Like Justice Brennan, many today believe that the words "under God" in the Pledge of Allegiance fall into this category. Others do not. Final resolution of this matter will require a judgment from the U.S. Supreme Court.
These kinds of expression are often known by another name as well - "civil religion." In the late 1960s, sociologist Robert Bellah coined the term "civil religion" to describe generic, quasi-religious visions of public life. Some regard civil religion as a mostly positive force that has helped to unify our country. Others worry that it corrupts religion by putting faith at the service of the state. Moreover, contemporary commentators have questioned whether the concept of civil religion that was developed in the 1950s and 60s is outmoded given the increase in religious diversity since that time. Thus, even though elements of civil religion are considered legally permissible, the concept continues to be controversial for a variety of reasons.
Religion Expression and the Roberts Court
The Supreme Court decided two Ten Commandments cases in 2005. In addition to the Kentucky Ten Commandments case described above, a closely divided Court ruled that a government-sponsored Ten Commandments monument that has stood for over forty years on the grounds of the Texas State Capitol is constitutionally permissible.
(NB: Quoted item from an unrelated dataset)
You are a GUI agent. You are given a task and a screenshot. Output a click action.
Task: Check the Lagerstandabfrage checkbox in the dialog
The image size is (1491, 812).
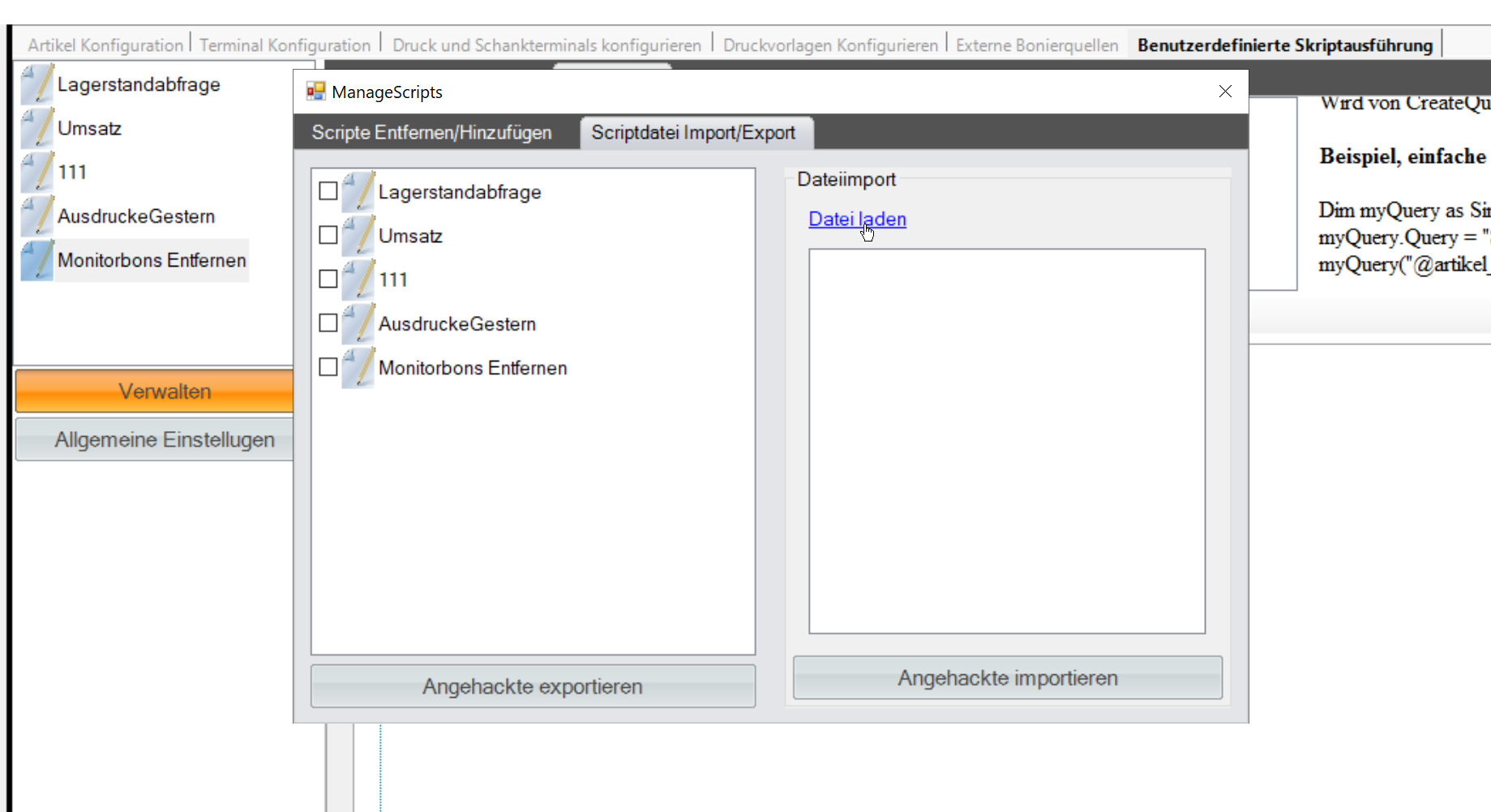[x=328, y=191]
In addition to the Ten Commandments monument, 17 other monuments and 21 historical markers commemorating the "people, ideals, and events that compose Texan identity" are featured on the 22 acres surrounding the Texas Capitol. In an opinion joined by Justices Scalia, Thomas and Kennedy, Chief Justice Rehnquist distinguished this Texas Ten Commandments case from other cases involving government-sponsored religious exercises, such as school-sponsored prayer. He stated:
Texas has treated her Capitol grounds monument as representing the several strands in the State's political and legal history. The inclusion of the Ten Commandments monument in this group has a dual significance, partaking of both religion and government. We cannot say that Texas' display of this monument violates the Establishment Clause of the First Amendment.
The crucial fifth vote in the Texas Ten Commandments case was cast by Justice Stephen Breyer, who did not join the opinion written by Chief Justice Rehnquist, but wrote separately, saying this was a "borderline" case. Justice Breyer noted that the monument was donated to the state by the Fraternal Order of Eagles, a "private civic (and primarily secular) organization [that was] interested in the religious aspect of the Ten Commandments, [but also] sought to highlight the Commandments' role in shaping civic morality as part of that organization's efforts to combat juvenile delinquency." The display prominently acknowledges that it was donated to the state by the Eagles, Breyer wrote. He also cited the presence of the other monuments and markers in the large park area, saying that this physical setting "suggests little or nothing of the sacred." Thus, Breyer said "the context [of the monument] suggests that the State intended the display's moral message - an illustrative message reflecting the historical 'ideals' of Texans - to predominate."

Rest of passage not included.